ArchiveTeam / ArchiveBot

ArchiveBot, an IRC bot for archiving websites
http://www.archiveteam.org/index.php?title=ArchiveBot
MIT License
352 stars 72 forks source link

Regarding Always applied igsets and Global igsets #568

Closed Flashfire42 closed 7 months ago

Flashfire42 commented 7 months ago

Would it be a wise idea to roll the bad videos and some of the blogs igsets into the global ignores?
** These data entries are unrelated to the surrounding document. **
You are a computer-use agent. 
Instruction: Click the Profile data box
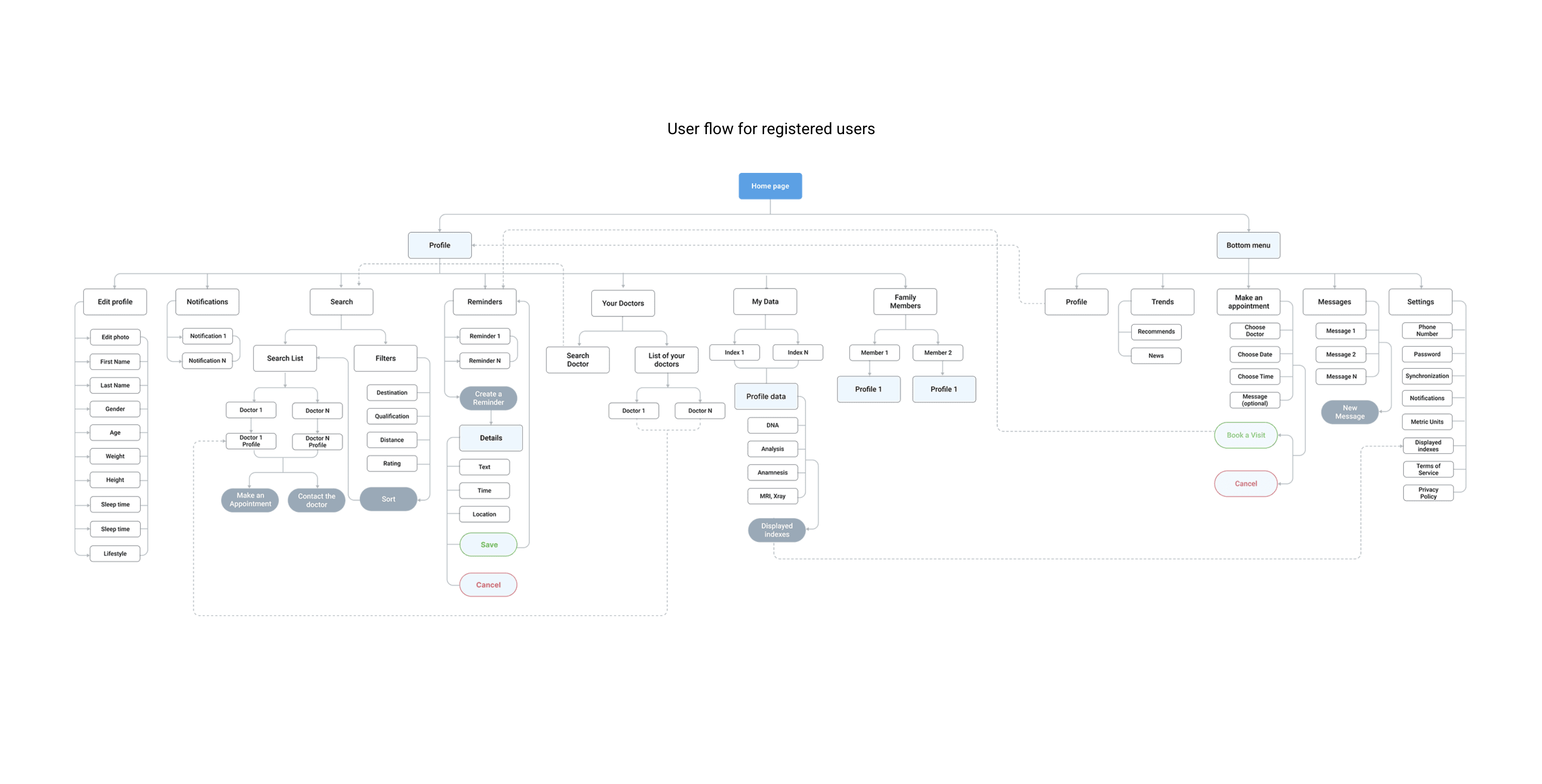coord(766,396)
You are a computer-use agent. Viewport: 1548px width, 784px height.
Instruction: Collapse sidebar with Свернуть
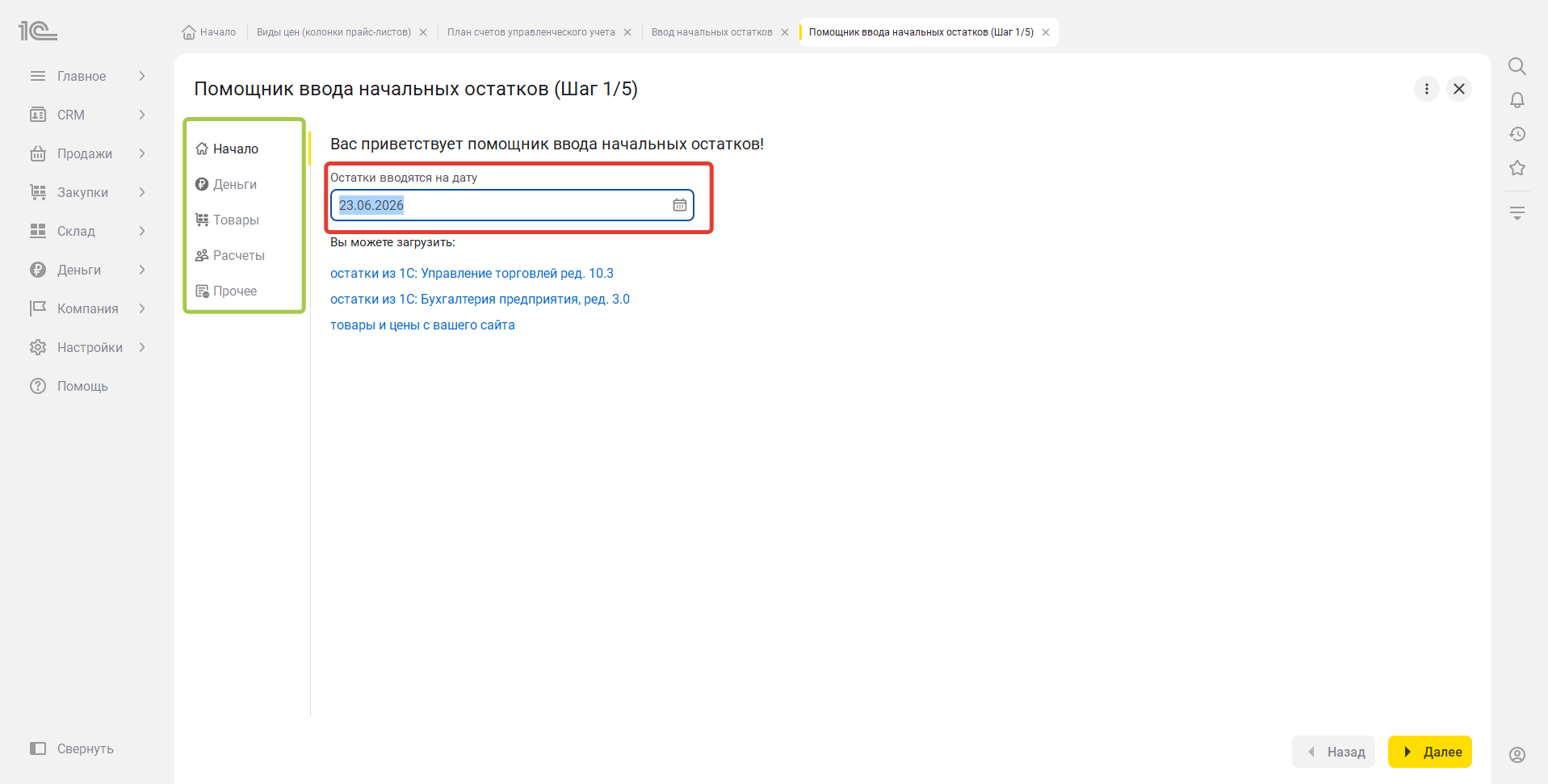(x=72, y=748)
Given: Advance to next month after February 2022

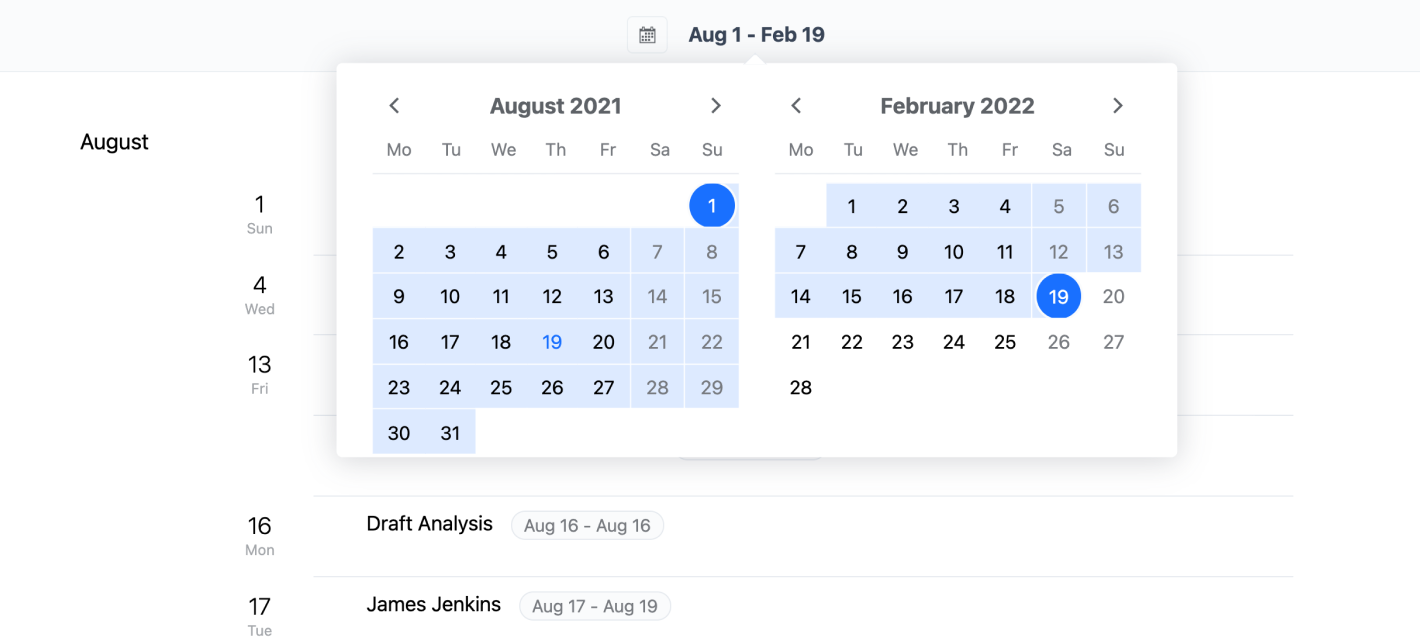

They are the 2 most commonly applied igsets and some of these patterns could surely be rolled into the Global Ignores?

JustAnotherArchivist commented 7 months ago

Every ignore pattern adds computational overhead because it needs to be checked for every URL. So the global igset should generally be kept as small as possible (and I think could use some cleanup).
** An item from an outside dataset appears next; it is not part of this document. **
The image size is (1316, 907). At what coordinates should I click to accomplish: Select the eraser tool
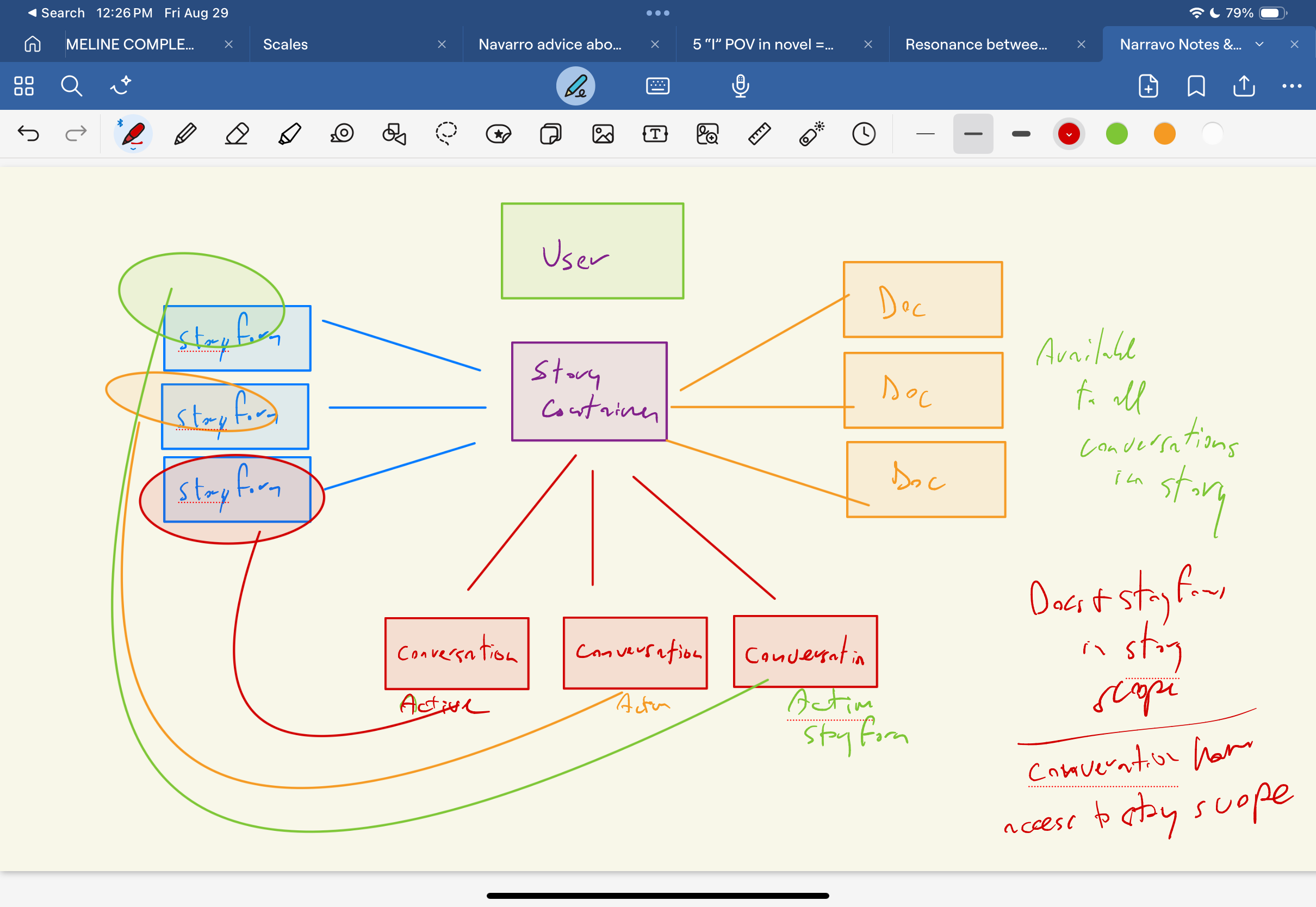tap(237, 134)
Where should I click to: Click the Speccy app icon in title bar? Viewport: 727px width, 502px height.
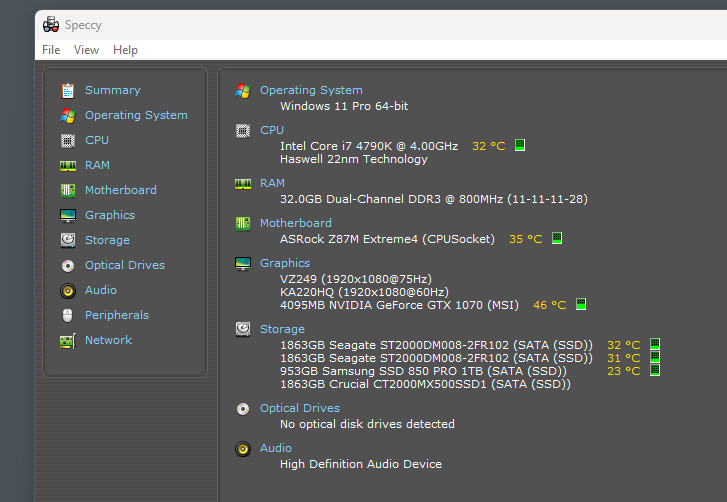coord(51,25)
Some quick statistics for the first 9 months of this year from my log files: 73237 jobs, 38872 (53.1 %) of them recursive. The top ignore sets are 10698 (14.6 %) badvideos, 8572 (11.7 %) blogs, 3616 (4.9 %) notweets, 1996 (2.7 %) forums.

In other words, over 85 % of jobs never get igsets beyond global. Some of them might retrieve URLs that would get ignored, but still, the vast majority would just be slowed down by adding these igsets.

This is not a fix for your lazy job submission practice.